お歳暮の熨斗(のし)の表書きには気を使っても、配送伝票などは「届けばいい、住所と社名さえ間違わなければ大丈夫だろう」と考えていないでしょうか。しかし、法人向けの贈答では、伝票の宛名も贈り物の扱いを判断する情報のひとつです。個人的な贈り物と混同されないよう、適切な書き方を押さえておきましょう。
法人向けのお歳暮、名前はどうする?
熨斗には贈り先の名前ではなく「自社名+代表肩書+代表名」
お歳暮には「御歳暮」の表書きをした熨斗をかけますが、表書きの下に記すのは贈り手側の名前です。こちらも法人である場合は、基本的に「自社名+代表肩書+代表名」を入れてお贈りするようにします。
配送の際の宛名は「全体宛てなら代表」「支店・部署宛てならその長」
お贈り先への宛名が必要なのは、主にお歳暮を配送で届けるケースになるでしょう。この場合、法人全体へ宛ててお贈りするのであれば「法人の代表」、支店や部署などにお贈りする場合は「支店・部署の長となる方」が宛先になります。配送伝票にも、お名前だけでなく肩書からしっかり記入するようにしましょう。
もちろん発送元も担当者個人ではなく、自社の代表にしておきます。
「法人内の個人へ宛てたお歳暮」は基本ないものと心得て
「普段お世話になっている取引先の担当者へお歳暮を」と考えることもあるかもしれませんが、法人の名を冠する場合、贈り物も法人(または支店・部署)同士のやりとりが基本です。親しい方で、どうしても贈りたい……という場合は、お互い個人的なお歳暮としてお届けするようにしましょう。

収集データ —
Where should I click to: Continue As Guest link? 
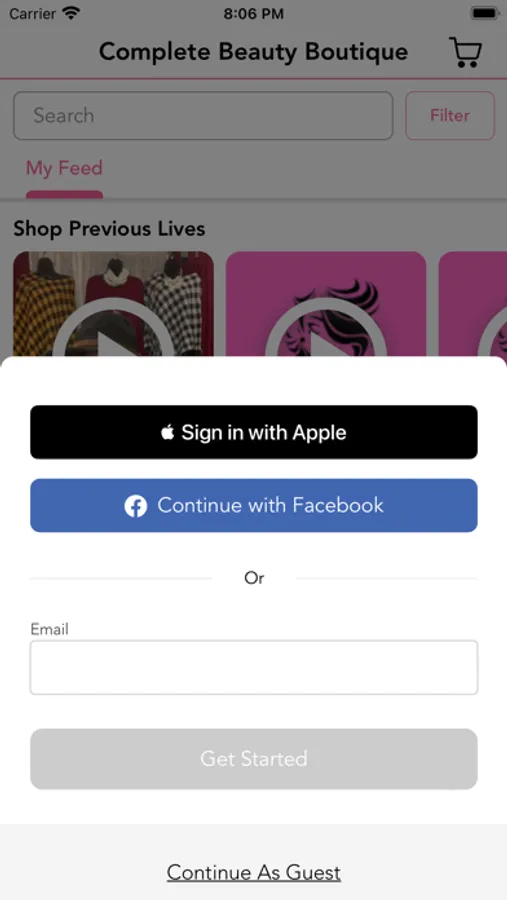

設定課題 1 —
法人向けお歳暮の宛名についての本文をもとに、次の問いに答えよ。
(a) 熨斗の表書きの下に記すのは、贈り手と贈り先のどちらの名前か。
(b) 支店や部署に贈る場合、配送の宛先は誰になるか。
(c) 発送元は誰にしておくとされているか。
設定課題 2 — 法人向けお歳暮の宛名についての本文から、「熨斗には贈り先の名前ではなく「自社名+代表肩書+代表名」」から「り記入するようにしましょう。」までを一字も変えずに書き写せ。
設定課題 3 — 法人向けお歳暮の宛名についての本文の続きを、最後に示された文の後から書け。
データの各行は、本文とは別の資料である。

課題の結果 1 —
(a) 贈り手側の名前である。法人であれば、基本的に「自社名+代表肩書+代表名」を入れる。
(b) 支店・部署の長となる方である。
(c) 担当者個人ではなく、自社の代表である。

課題の結果 2 —
熨斗には贈り先の名前ではなく「自社名+代表肩書+代表名」
お歳暮には「御歳暮」の表書きをした熨斗をかけますが、表書きの下に記すのは贈り手側の名前です。こちらも法人である場合は、基本的に「自社名+代表肩書+代表名」を入れてお贈りするようにします。
配送の際の宛名は「全体宛てなら代表」「支店・部署宛てならその長」
お贈り先への宛名が必要なのは、主にお歳暮を配送で届けるケースになるでしょう。この場合、法人全体へ宛ててお贈りするのであれば「法人の代表」、支店や部署などにお贈りする場合は「支店・部署の長となる方」が宛先になります。配送伝票にも、お名前だけでなく肩書からしっかり記入するようにしましょう。

課題の結果 3 —
贈る前にチェック! 法人向けのお歳暮
職場へ贈るならその場で消費できるか、持ち帰りやすいものを
お歳暮をお贈り先の職場へ持参する場合や、職場宛てに配送する場合は、贈り先ではたいていオフィスで開けて消費するか、分け合って持ち帰ることになります。したがって、切り分けの必要な品ではなく個包装でそのまま分けられる品、軽くて持ち帰りやすい、かさばらない品などを意識して選ぶようにしましょう。
長期休暇を控えた繁忙期、日持ちが微妙な品は控える
お歳暮の時期は、年末年始の長期休暇を控えた慌ただしい時期でもあります。営業で外出する方が多い職場へ数日しかもたない品をお贈りしたり、長期休暇の直前になってから1週間~2週間しかもたない品をお贈りしたりすると、消費したり分け合ったりできずに、持て余してしまうことも考えられます。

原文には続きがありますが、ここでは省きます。